Shanghai has become the country's most popular city for the floating population, a survey showed, but the accolade also renews concerns among residents over increased pressure on urban resources.
The city recorded a net inflow population of about 9.54 million while Beijing ranked second with about 7.72 million, the research showed. The southern boom city of Shenzhen ranked third, with a net inflow of 7.56 million people.
Shanghai's new ranking was based on research by Value Line, a Shanghai-based financial magazine.
"As the country's financial hub and an international metropolis, Shanghai undoubtedly has great appeal for those on the move. More and more people head to the city seeking more and better development opportunities," said Wen Jun, director of the Institute of Sociology at East China Normal University.
The establishment of the Shanghai Free Trade Zone will further boost the city's economic development, creating even more opportunities that will continue to fuel population growth, Wen said.

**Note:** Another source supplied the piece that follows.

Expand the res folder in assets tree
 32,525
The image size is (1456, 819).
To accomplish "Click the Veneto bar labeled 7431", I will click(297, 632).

Another survey, released last month and based on more than 51,000 soon-to-graduate students from 103 universities across the country, showed that Shanghai is the top preference for employment after college.
"I choose to work in Shanghai upon graduation. In addition to more opportunities, the city has quality education resources, advanced medical services and highly civilized residents, which my hometown cannot compare with. So I hope I can settle down in the city with my family in the future," said a man surnamed Lu, who is from Hunan province and has lived in the city for six years.
Many migrants drawn to the large cities say they have obvious advantages beyond jobs, in various social resources such as cultural, healthcare, education and other public facilities.
Sociologists say migrants are also increasingly looking for ways to integrate with the local population and settle down in the cities.
But the explosive inflow of migrants has also renewed concerns among many residents, who worry that the effect has become increasingly acute in some extra large cities such as Beijing and Shanghai. These cities have in turn experienced high pressure on their land, environment, water resources and even social stability.
In Shanghai, medical resources per capita have lagged far behind those of other cities, though its number of large hospitals and registered medical staff rank as some of the highest in the country.
Official figures showed that the city's hospitals received about 214 million patient visits in one year, the highest in the country. More than 60 per cent of patients in large hospitals are not registered Shanghai residents.
Beijing's public security authorities said about 70 per cent of the crimes in the capital were committed by the migrant population.
In recent years, governors from these large cities have been looking for effective ways to better manage the floating population and promote the city's organic development.
To reduce the impact on social management by the increasing inflow of migrants, experts and scholars have suggested reducing the unlimited inflow of population and strengthening the development of mid-sized cities.
Plans for strictly controlling the population scale in extra-large cities and opening up middle and small cities were also laid out during the Third Plenum of the 18th Central Committee of the Communist Party of China in November.
The public services and high expectations of better opportunities in big cities have constantly attracted the migrant population. In contrast, middle- and small-sized cities have yet to offer such attractions.
The government should take effective measures to narrow the gap in different regions, especially between urban and rural areas, said Long Haibo, a researcher from the Development Research Center of the State Council.